At the heart of the non-proliferation issue is the real value of the “Gold Standard,” a mandatory limit on uranium enrichment and spent fuel reprocessing – the pathways to the bomb. The U.S. has included this standard in only two of twenty-three agreements with other nations (Taiwan and the United Arab Emirates). The remaining pacts contain stringent non-proliferation requirements that must be met to allow for the transfer of U.S. nuclear technology.

Is the gold standard or an alternative set of limits best applied to Saudi Arabia? The answer is not simple, and its implications are complex and high-stakes.

Secretary of State Pompeo has told Congress that the U.S. “wants[s] a gold-standard 123 agreement” with Saudi Arabia. But, Saudi officials have stated that they want to extract uranium and produce nuclear fuel as part of their nuclear self-sufficiency. More concerning, top Saudi officials have declared that they would seek a nuclear weapon if Iran develops that capability. This situation would create a global non-proliferation crisis and must be prevented. Partnering with the U.S. would put a brake on this proliferation potential, but first, there has to be a deal.

The Saudis have clearly indicated that they view the U.S. as an important nuclear partner and desire its expertise. But, they have expressed a willingness to choose a non-U.S. nuclear supplier if an agreement cannot be reached.

It is not clear that Saudi Arabia would be denied sensitive technologies under non-binding international limits.

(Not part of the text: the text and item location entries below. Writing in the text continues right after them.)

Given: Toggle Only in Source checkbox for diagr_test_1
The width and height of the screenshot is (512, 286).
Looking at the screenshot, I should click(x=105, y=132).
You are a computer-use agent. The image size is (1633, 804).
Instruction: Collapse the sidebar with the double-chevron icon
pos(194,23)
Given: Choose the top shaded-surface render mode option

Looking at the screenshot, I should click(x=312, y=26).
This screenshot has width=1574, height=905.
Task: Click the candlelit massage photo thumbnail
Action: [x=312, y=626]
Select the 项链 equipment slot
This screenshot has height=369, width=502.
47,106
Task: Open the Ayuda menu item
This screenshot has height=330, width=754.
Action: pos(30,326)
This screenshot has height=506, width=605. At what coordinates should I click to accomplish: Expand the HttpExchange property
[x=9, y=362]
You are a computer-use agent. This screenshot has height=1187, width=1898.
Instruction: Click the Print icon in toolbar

However, it's highly unlikely that the U.S., South Korea, or France - three of the five final bidders on the Saudi reactors - would supply uranium enrichment and reprocessing equipment to the kingdom. It is not clear that Russia or China would feel similarly restrained. Their civil nuclear industries are state-owned, and their decision-making is linked to national and geopolitical objectives that may not prioritize nonproliferation and nuclear security.

Nuclear geopolitics and non-proliferation do not reside in separate issue silos to be evaluated in isolation. Valuing one over the other will not ensure global security in our intensely interconnected and complex world. Achieving the right balance between them will.